[Source records]
####################

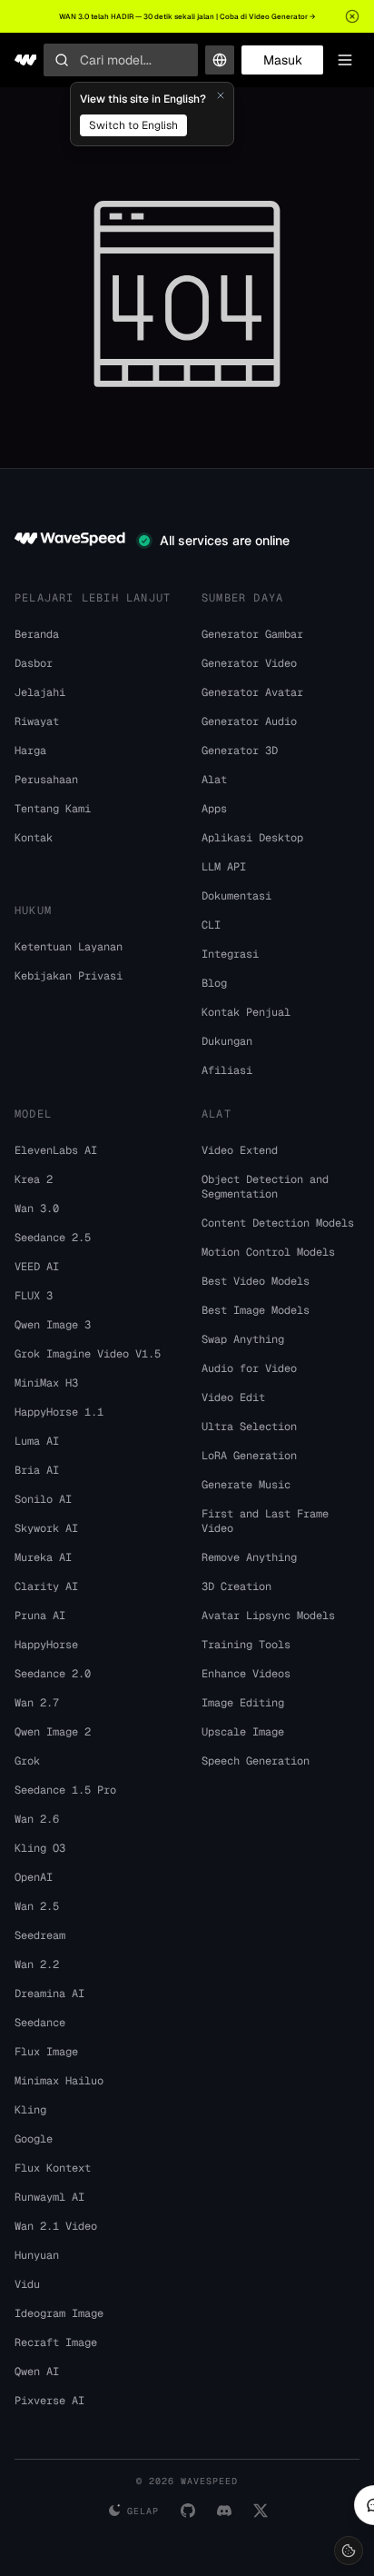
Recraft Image (56, 2342)
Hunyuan (37, 2255)
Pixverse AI (49, 2400)
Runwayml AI (49, 2197)
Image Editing (243, 1703)
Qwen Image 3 (53, 1325)
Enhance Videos (246, 1673)
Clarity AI (46, 1586)
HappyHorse (46, 1644)
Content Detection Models (278, 1223)
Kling (30, 2110)
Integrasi (230, 954)
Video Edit (233, 1397)
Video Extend (240, 1150)
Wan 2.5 (37, 1906)
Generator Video (249, 663)
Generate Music (246, 1484)
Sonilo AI (43, 1499)
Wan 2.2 (37, 1964)
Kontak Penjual (246, 1012)
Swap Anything (243, 1339)
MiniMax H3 (46, 1383)
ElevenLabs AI (56, 1150)
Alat (214, 779)
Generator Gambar (252, 634)
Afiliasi (227, 1070)
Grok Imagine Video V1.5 (88, 1354)
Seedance (40, 2022)
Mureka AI (43, 1557)
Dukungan (227, 1041)
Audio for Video (249, 1368)
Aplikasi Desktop (252, 837)
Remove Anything (249, 1557)
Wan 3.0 (37, 1208)
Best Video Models (256, 1281)
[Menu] (344, 60)
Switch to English (133, 125)
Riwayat (37, 721)
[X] (260, 2510)
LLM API (224, 867)
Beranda (37, 634)
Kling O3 (40, 1848)
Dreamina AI (49, 1993)
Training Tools (246, 1644)
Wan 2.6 (37, 1819)
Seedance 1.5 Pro (65, 1790)
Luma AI (37, 1441)
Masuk (282, 60)
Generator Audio (249, 721)
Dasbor (34, 663)
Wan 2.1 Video (56, 2226)
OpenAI (34, 1877)
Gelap (143, 2511)
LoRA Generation (249, 1455)
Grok (27, 1761)
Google (34, 2139)
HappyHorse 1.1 (59, 1412)
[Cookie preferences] (348, 2550)
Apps (214, 808)
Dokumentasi (236, 896)
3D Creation (236, 1586)
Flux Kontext (53, 2168)
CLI (211, 925)
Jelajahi (40, 692)
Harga (30, 750)
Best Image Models (256, 1310)
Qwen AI (37, 2371)
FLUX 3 (34, 1295)
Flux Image (46, 2051)
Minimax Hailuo (59, 2081)
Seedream (40, 1935)
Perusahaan (46, 779)
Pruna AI (40, 1615)
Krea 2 (34, 1179)
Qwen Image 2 (53, 1732)
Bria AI (37, 1470)
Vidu (27, 2284)
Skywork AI (46, 1528)
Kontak (34, 837)
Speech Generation (256, 1761)
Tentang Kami (53, 808)
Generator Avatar (252, 692)
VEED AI (37, 1266)
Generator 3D (240, 750)
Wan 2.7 (37, 1703)
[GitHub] (188, 2510)
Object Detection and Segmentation (265, 1186)
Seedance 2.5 (53, 1237)
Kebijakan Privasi (69, 976)
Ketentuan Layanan (69, 947)
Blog (214, 983)
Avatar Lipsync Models (268, 1615)
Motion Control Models (268, 1252)
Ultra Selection (249, 1426)
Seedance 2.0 (53, 1673)
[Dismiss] (220, 95)
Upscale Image (243, 1732)
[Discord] (224, 2510)
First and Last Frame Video (265, 1521)
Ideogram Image (59, 2313)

####################

_REQUIRED WORK_
All lines in the records with the string "Seedance" should be copied out.

_SOLUTION_
Seedance (40, 2022)
Seedance 1.5 Pro (65, 1790)
Seedance 2.5 (53, 1237)
Seedance 2.0 (53, 1673)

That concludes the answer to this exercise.